Systemic thinking deems conflict a part of the whole system where its interacting actors are interwoven. They respond to macro and micro environmental stimuli — both incentives and risks — orienting to cooperation, competition and mitigation of conflict. This thinking has updated the existing theories on conflict transformation adding valuable insights, such as liberal peace, multiple causes of conflict dynamics, bridging the gaps in analysis, teamwork between action research and practical reflection and removing walls in conversation to break fear and silence, recharge and gain the impetus of life. Nepali scholars have gained experience about many conflict types and their sources.
Art of persuasion
The common hope entails peace as a tool of problem mitigation while politics is about awareness-raising, reflection and redistributive game. Leaders have to use the art of persuasion, not dehumanisation of their opponents, which turns peace a means to fight for other goals. The legitimacy of rule is derived from keeping ecological, social, gender and inter-generational justice.
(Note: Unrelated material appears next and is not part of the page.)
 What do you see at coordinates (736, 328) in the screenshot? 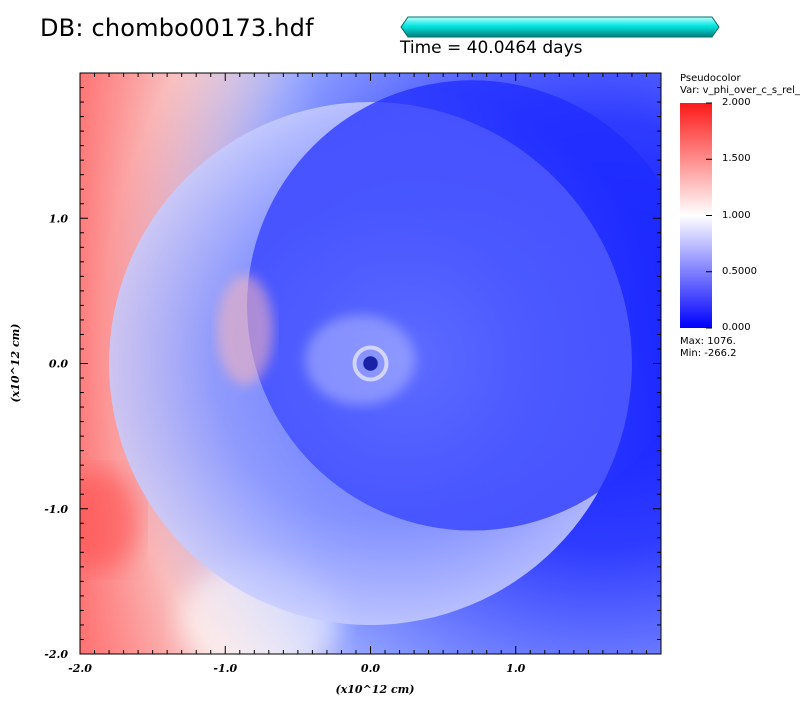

Desire for peace begins with the will to work for peace, a will to shift resources to democratic institutions building, education for peace for making difference in life and economy of peace, if not an empathy and forgiveness.
Systemic feeling to common nationality of Nepalis can transcend the incongruity of subsidiary identity politics while democratic outcome can cut gaps in progress thus bringing the society back to the spirit of its heritage of civility and social connection. Constitutionalism is based on national unity, not unbolting divisive tendency of social forces. It can save the nation from an uneasy geopolitics of multi-national state. Nepalis have to weave a web of peace by acting at the community level and across the nation to beat the pre-historical brutality and seek a balance between democracy and the state.
(Former Reader at the Department of Political Science, TU, Dahal writes on political and social issues.)